PROBLEMS TO WORK ON —
a - In the entries, substitute "screen image" for "screenshot" in the lines starting at the one containing "You are a GUI" and ending at the one containing "pos(106,126)", and give back only those lines with everything else unchanged. Leave the pictures out of your answer.
b - Extend the essay on code and software longevity, picking up right after its last sentence.

GIVEN TEXT —
# # #
I think we are living in the information dark ages, where a lot of our useful and amazing creations of code are simply not going to be around ten or twenty years from now. They will be broken (or passively deleted, another problematic topic).

We seem to have come to accept that a program written today won't be useful or usable ten years from now and I think that is a very bad philosophy. Compare it with many of the machines (cars, factories), artwork (music, books, film), architecture and systems (society, education, etc) that show how good creations can last decades or more. Most don't, but they have at least a chance of doing it.

A similar argument can be made about a lot of modern car designs and DRM in digital works: we dislike the idea of things having intentional or preventable use-by dates.

I see choosing "new" languages (or frameworks) as very risky propositions to the life of a project. These languages are less likely to be around in ten or twenty years time (newer and better Rusts and Gos are likely to form in the years ahead) and in the meantime require you to constantly expend effort to prevent your projects from being turned into a brick by language/environment/library changes. In contrast my old C projects from 5-8 years ago still compile and run, with one particular example only needing a small modification. It's not perfect, but C is much more likely to be the "safe" option if time x usefulness of your project is a goal.

Should you care about code and software longevity if you are only making personal projects?
# # #
SUPPLIED MATERIAL —
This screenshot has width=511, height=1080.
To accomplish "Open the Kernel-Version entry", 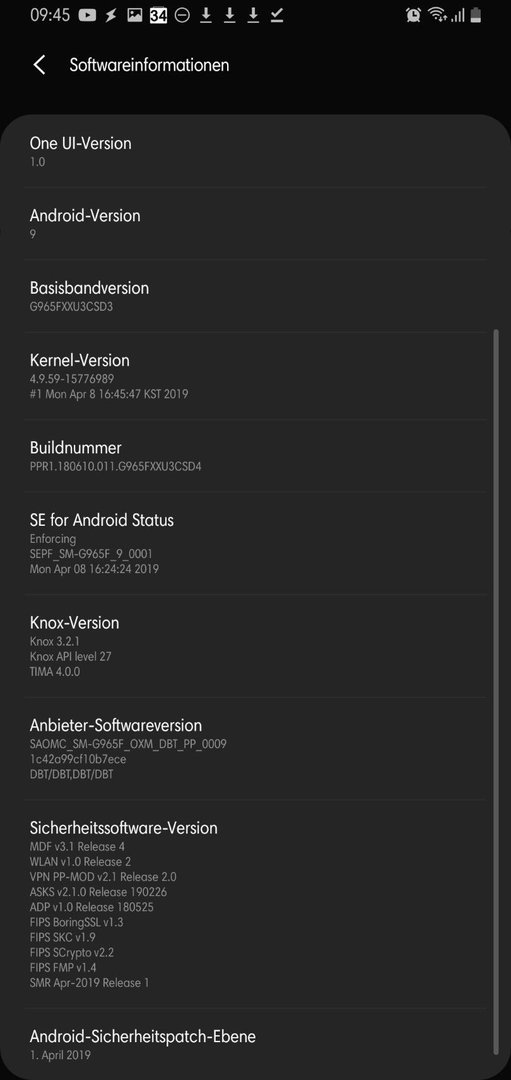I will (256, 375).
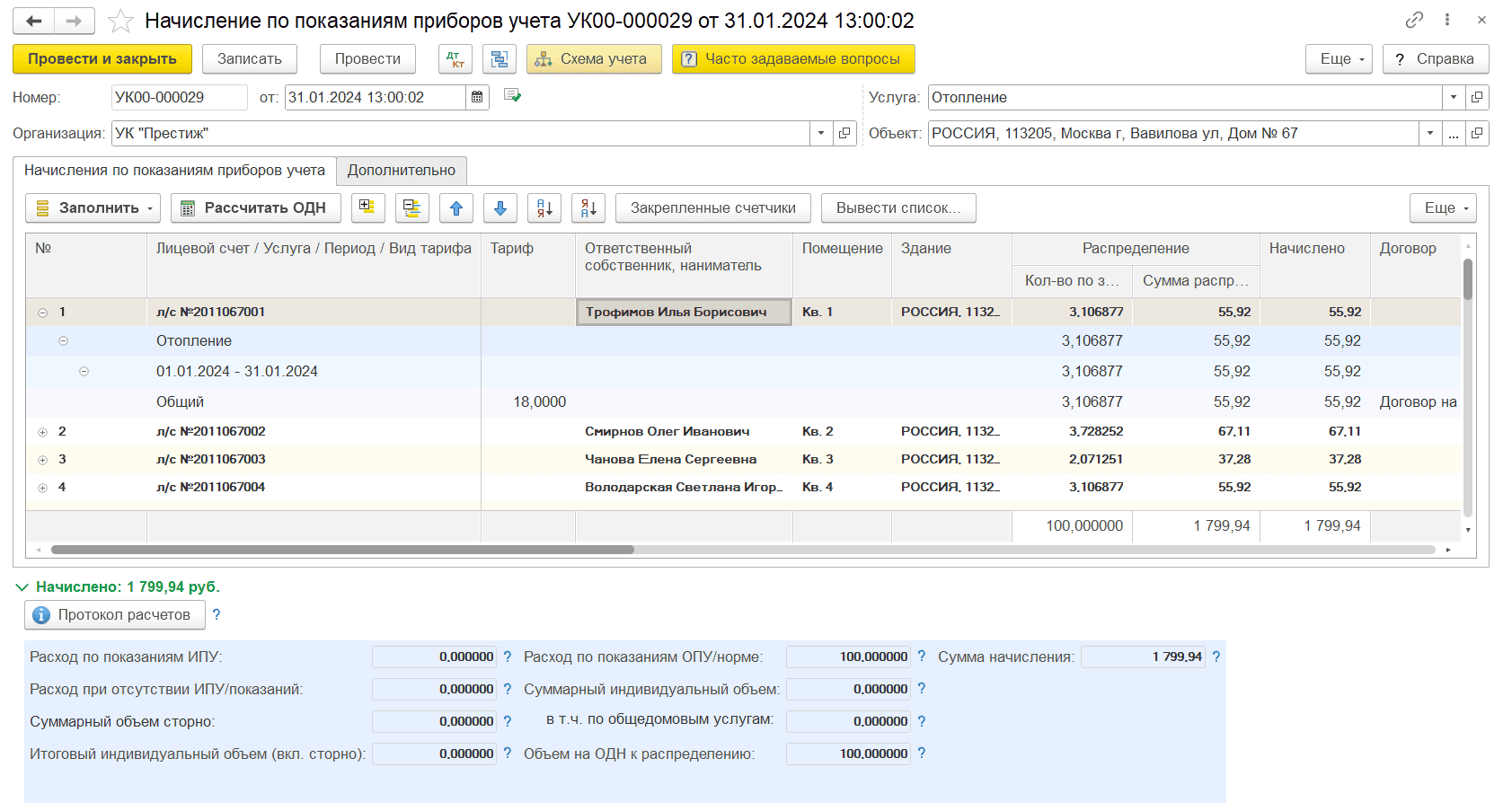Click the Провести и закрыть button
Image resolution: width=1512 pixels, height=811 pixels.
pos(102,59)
# # #
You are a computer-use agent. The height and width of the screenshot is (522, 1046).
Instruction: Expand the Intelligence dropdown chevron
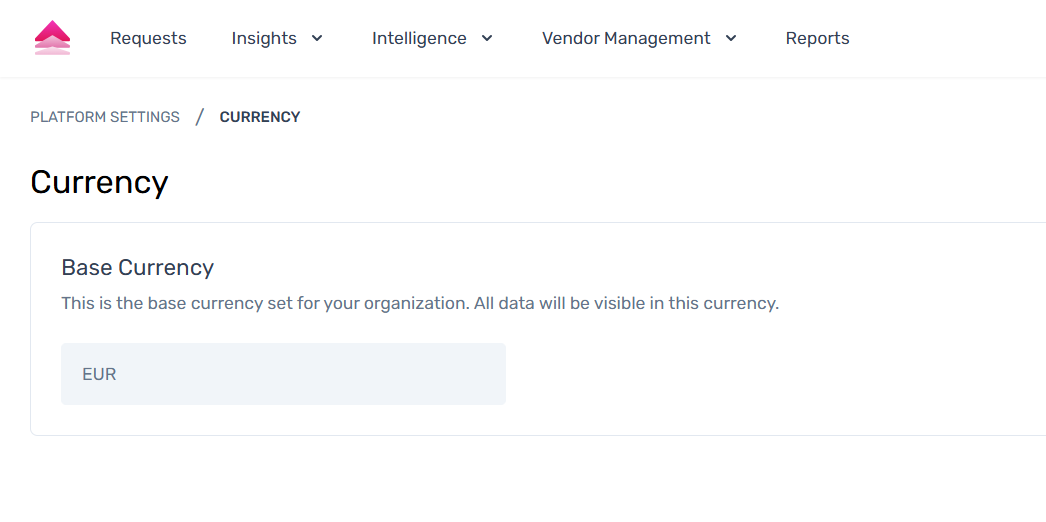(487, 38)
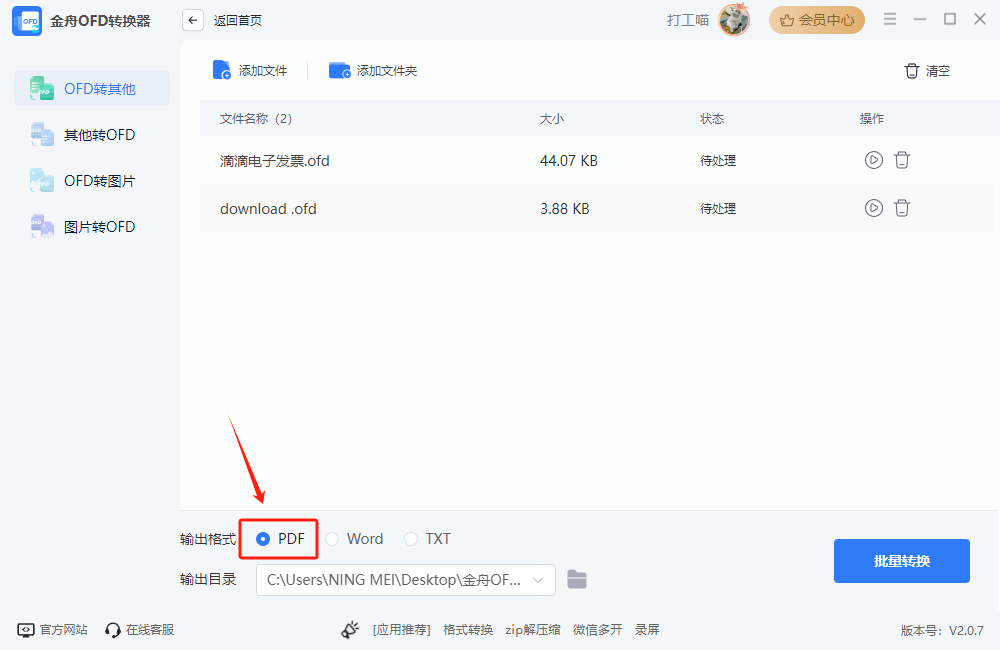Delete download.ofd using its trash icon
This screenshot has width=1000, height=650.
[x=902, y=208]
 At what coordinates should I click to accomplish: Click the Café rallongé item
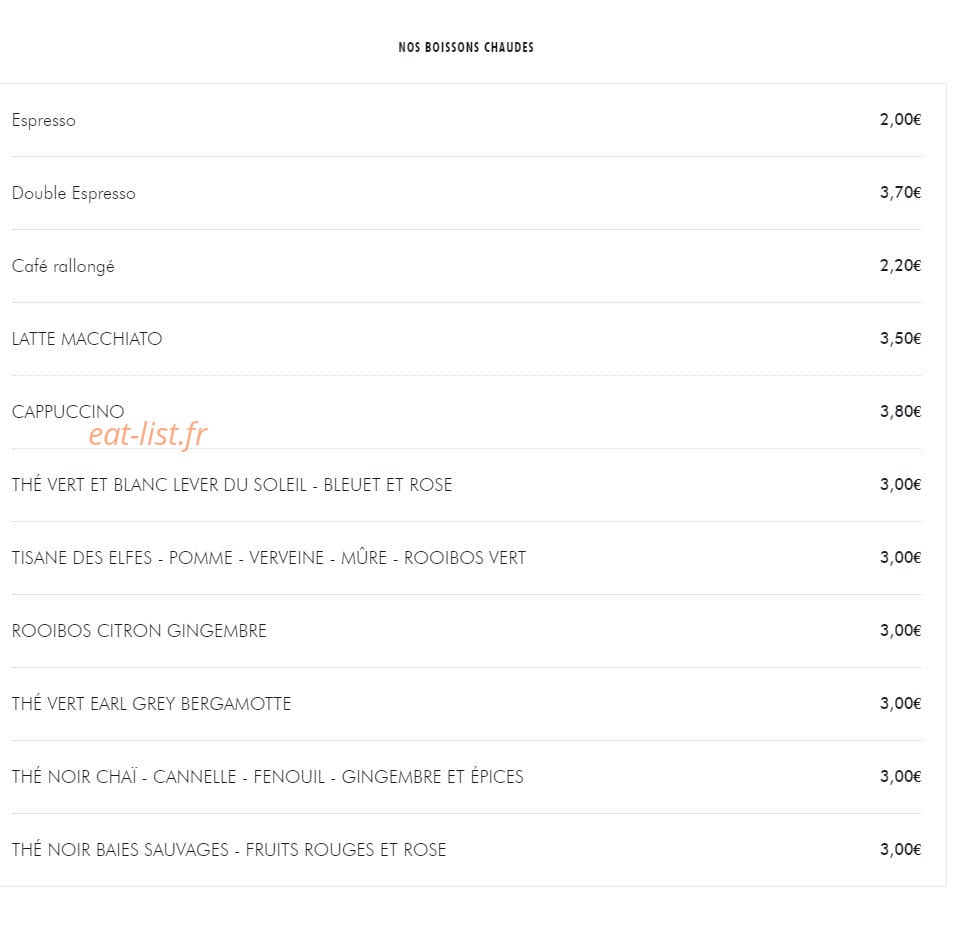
# # #
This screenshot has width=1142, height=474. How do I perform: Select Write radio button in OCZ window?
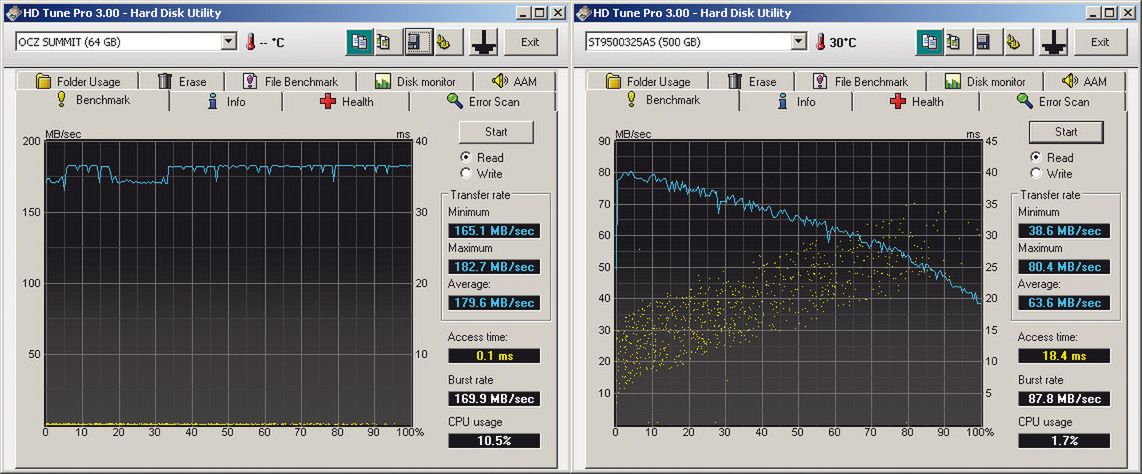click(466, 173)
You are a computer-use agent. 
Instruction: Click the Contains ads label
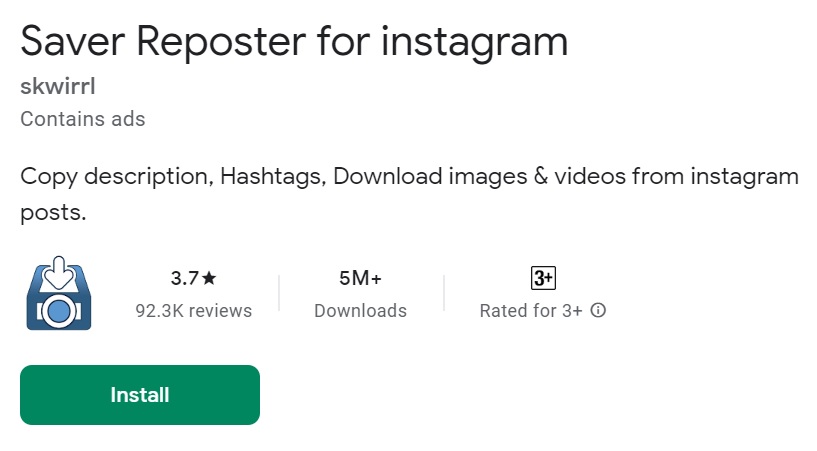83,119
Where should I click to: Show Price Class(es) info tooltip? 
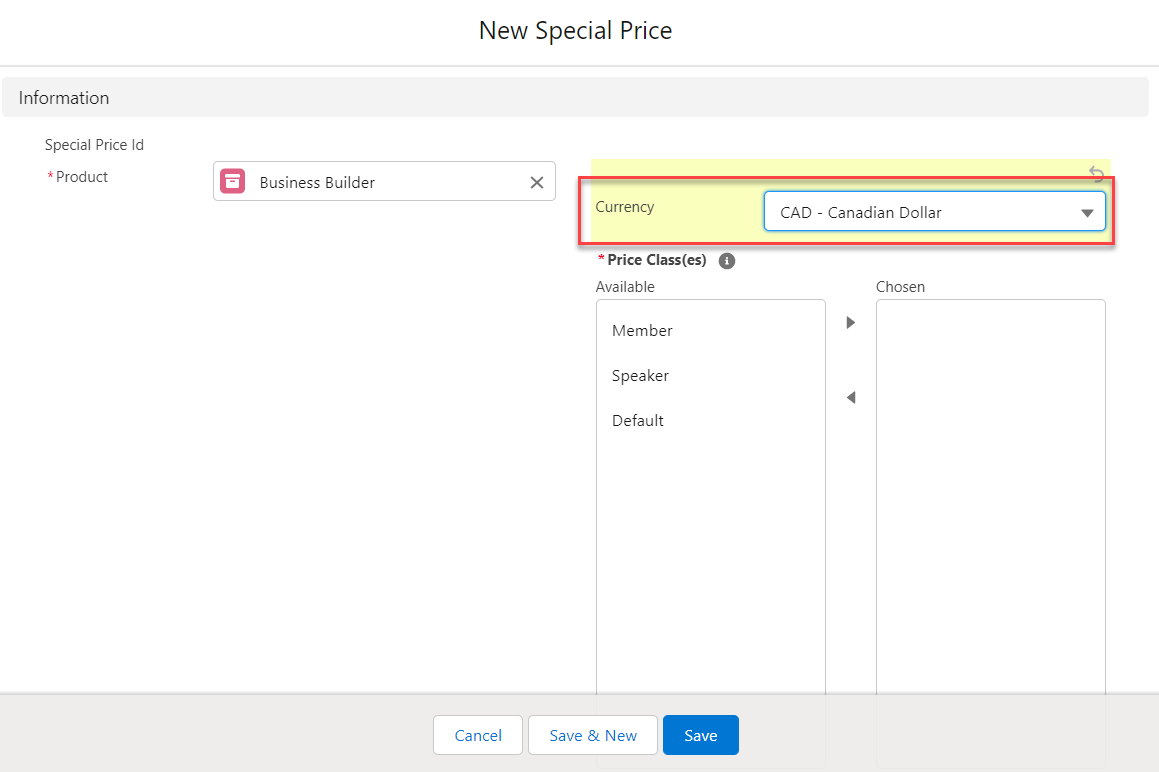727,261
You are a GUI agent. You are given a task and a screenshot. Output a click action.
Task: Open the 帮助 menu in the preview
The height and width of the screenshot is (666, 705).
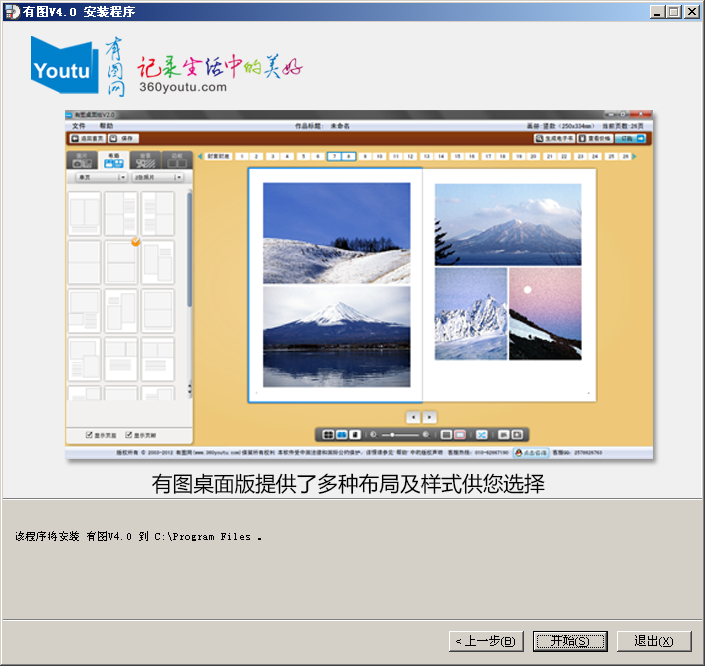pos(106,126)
# # #
ANSWERS FOR THIS EXERCISE —
a -
You are a GUI agent. You are given a task and a screen image. Output a click action.
Task: Open the 帮助 menu in the preview
The height and width of the screen image is (666, 705).
pos(106,126)

b -
I still say yes. I want to be able to show and demonstrate projects I made "when I was young" to my kids, just like I will be able to show them old pictures of family and physical projects I have made. I want to be able to show them the lessons of my life, not show them that the only lesson is about "oh yeah we lost all of that".

It's always useful to be able to use old code from old projects too. Ideally perhaps even forever, but in our current world that's a longshot. But even code snippets that survive a few years are very useful. Contrast this to how many environment or framework specific code examples or tutorials from the web that you have tried to use but found do not work any more -- you do not want your code becoming that.

Should we persue these new languages?

Yes, experimentation and development drive our society. But ordinary people using them, IMHO, provides minimal benefit compared to the problems it causes.

This is the same reason that we don't all drive prototype cars and wear prototype clothes. In the long term it would cause more harm than good.

As such: I don't think it's responsible to ask ordinary programmers to start their projects in new languages.


Tyler Streeter - website - Wednesday 13 November 2019

Thanks for this, I agree. Several years ago I started migrating many of my old code projects to C for the reasons you mentioned.

I forget where the quote is from, but there's one along the lines of, "C is rarely the best language for any given project, but it is almost always the 2nd best."

Hales - (site author) - Wednesday 13 November 2019

Hey Tyler,

I would add to that: "Working out which language is 1st best may require a time machine" :)

Tyler Streeter - website - Friday 15 November 2019

I like it. :)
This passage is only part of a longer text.